Push event notification from S3 to SQS
- Click “Services”
- Click “Storage”
- Click “S3”
- Click “json-processing-bucket” (Your bucket name might be different)
- Click “Properties”
- Click “Create event notification”
- Give the event notification a name. I have give name as “sqs-event-notification”. Also I have given access to All object creation. So anytime a new object is pushed to S3, it will trigger a event to the SQS.

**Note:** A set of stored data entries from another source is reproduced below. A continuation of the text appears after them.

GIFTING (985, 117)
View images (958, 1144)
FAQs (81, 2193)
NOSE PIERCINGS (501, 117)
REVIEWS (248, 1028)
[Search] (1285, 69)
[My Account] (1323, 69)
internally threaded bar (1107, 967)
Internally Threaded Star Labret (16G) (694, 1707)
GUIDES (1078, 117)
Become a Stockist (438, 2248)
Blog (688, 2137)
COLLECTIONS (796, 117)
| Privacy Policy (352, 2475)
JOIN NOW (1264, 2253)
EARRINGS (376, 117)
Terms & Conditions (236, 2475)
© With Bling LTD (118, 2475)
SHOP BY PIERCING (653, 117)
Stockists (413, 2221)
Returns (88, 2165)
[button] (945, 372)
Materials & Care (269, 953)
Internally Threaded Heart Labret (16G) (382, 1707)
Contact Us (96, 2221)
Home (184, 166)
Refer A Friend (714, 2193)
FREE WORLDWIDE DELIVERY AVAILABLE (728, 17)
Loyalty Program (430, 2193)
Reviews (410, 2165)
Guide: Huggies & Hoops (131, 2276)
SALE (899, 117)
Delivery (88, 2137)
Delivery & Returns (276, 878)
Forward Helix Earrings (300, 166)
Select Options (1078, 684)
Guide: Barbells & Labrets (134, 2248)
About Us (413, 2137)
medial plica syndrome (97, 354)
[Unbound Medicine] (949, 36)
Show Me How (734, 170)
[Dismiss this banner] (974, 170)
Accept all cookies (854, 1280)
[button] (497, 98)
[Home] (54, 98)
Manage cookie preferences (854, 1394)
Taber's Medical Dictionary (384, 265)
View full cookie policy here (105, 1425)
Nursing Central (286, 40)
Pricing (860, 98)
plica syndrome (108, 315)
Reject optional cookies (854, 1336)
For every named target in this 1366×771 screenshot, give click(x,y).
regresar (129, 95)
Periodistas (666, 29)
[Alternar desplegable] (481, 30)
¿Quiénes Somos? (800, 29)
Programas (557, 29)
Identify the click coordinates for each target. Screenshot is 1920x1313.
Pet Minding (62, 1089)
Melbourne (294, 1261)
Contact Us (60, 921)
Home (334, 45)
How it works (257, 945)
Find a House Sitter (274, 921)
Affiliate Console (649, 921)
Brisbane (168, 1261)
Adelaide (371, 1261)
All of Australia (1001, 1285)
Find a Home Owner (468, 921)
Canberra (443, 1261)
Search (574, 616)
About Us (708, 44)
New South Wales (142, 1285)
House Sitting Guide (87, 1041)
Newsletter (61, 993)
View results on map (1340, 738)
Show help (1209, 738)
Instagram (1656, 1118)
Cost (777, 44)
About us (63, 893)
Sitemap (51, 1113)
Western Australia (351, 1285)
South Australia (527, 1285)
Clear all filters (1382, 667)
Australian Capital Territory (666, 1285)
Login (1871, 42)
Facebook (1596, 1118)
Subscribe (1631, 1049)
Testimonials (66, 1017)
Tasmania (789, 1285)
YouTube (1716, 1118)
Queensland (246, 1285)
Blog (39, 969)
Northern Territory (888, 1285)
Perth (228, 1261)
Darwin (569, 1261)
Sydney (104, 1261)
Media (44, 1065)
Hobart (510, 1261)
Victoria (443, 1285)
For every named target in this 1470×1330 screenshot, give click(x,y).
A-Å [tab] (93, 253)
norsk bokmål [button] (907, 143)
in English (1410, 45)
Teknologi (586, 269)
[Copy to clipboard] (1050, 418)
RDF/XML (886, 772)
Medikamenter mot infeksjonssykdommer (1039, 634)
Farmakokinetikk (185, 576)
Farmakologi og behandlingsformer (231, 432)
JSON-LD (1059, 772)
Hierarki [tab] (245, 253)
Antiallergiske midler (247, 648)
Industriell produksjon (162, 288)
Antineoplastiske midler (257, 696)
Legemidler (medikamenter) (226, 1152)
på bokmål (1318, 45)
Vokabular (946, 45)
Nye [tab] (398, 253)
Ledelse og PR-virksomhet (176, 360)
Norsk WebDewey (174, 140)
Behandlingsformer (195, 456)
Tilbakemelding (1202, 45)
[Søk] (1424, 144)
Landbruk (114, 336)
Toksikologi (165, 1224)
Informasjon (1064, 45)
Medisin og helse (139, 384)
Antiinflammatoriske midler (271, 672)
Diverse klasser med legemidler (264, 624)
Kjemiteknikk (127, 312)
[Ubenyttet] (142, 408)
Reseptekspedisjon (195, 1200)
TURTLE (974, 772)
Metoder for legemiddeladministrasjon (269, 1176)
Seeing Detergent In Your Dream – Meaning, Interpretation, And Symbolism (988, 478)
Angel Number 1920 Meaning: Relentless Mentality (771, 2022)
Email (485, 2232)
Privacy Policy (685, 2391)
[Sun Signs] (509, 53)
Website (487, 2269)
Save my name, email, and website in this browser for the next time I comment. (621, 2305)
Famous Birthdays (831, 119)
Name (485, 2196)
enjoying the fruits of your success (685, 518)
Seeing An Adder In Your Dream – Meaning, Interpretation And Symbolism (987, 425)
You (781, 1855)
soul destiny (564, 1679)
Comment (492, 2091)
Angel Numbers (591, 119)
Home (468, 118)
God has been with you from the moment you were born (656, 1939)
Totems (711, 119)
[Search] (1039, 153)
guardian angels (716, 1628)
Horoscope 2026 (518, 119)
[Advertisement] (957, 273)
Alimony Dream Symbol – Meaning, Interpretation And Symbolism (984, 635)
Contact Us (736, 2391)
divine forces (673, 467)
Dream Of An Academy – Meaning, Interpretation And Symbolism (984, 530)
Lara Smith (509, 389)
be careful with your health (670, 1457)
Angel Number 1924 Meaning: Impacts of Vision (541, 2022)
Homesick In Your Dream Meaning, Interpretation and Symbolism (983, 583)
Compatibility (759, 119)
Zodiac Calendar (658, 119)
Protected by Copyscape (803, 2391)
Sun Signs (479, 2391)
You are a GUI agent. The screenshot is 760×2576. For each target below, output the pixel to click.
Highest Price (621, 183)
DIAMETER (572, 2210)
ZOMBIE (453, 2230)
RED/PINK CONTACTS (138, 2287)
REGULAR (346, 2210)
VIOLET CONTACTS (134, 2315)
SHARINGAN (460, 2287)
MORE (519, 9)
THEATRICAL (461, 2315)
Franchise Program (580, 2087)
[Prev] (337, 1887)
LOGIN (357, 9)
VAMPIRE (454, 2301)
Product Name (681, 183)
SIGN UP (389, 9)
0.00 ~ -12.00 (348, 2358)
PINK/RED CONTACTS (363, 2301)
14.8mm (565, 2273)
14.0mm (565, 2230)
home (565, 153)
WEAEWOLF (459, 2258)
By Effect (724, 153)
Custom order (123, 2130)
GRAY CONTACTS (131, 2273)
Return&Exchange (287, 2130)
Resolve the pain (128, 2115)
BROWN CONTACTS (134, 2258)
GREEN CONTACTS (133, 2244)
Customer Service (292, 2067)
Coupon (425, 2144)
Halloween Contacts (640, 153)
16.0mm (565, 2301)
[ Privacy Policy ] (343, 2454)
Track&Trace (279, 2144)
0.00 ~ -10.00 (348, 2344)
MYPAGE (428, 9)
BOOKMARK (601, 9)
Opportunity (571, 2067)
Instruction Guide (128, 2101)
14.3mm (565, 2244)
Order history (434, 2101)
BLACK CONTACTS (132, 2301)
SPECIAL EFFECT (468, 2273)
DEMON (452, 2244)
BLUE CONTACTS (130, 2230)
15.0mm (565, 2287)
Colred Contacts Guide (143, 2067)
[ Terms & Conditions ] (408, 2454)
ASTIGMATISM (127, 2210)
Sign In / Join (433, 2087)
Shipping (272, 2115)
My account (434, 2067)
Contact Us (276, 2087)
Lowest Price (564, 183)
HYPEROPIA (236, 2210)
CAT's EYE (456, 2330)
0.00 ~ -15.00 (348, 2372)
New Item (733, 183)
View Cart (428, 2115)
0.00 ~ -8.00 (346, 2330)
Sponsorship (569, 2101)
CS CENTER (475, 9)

- We can link the SQS under “Destination”
- Click “Save changes”
Try out to see if the DynamoDB database is getting updated on new push
- Click “Services”
- Click “Storage”
- Click “S3”
- Click “json-processing-bucket”
- Click “Upload”
- Click “Add files”
- Click “Upload” and select the file. For demostration purpose try to upload a valid JSON file
- Click “Services”
- Click “Database”
- Click “DynamoDB”
- Click “Tables”
- Click “JSONItemTable”
- Click “Explore table items”
- Verify that the data is uploaded properly
That covers the whole process of deploying a simple serverless application using AWS lambda.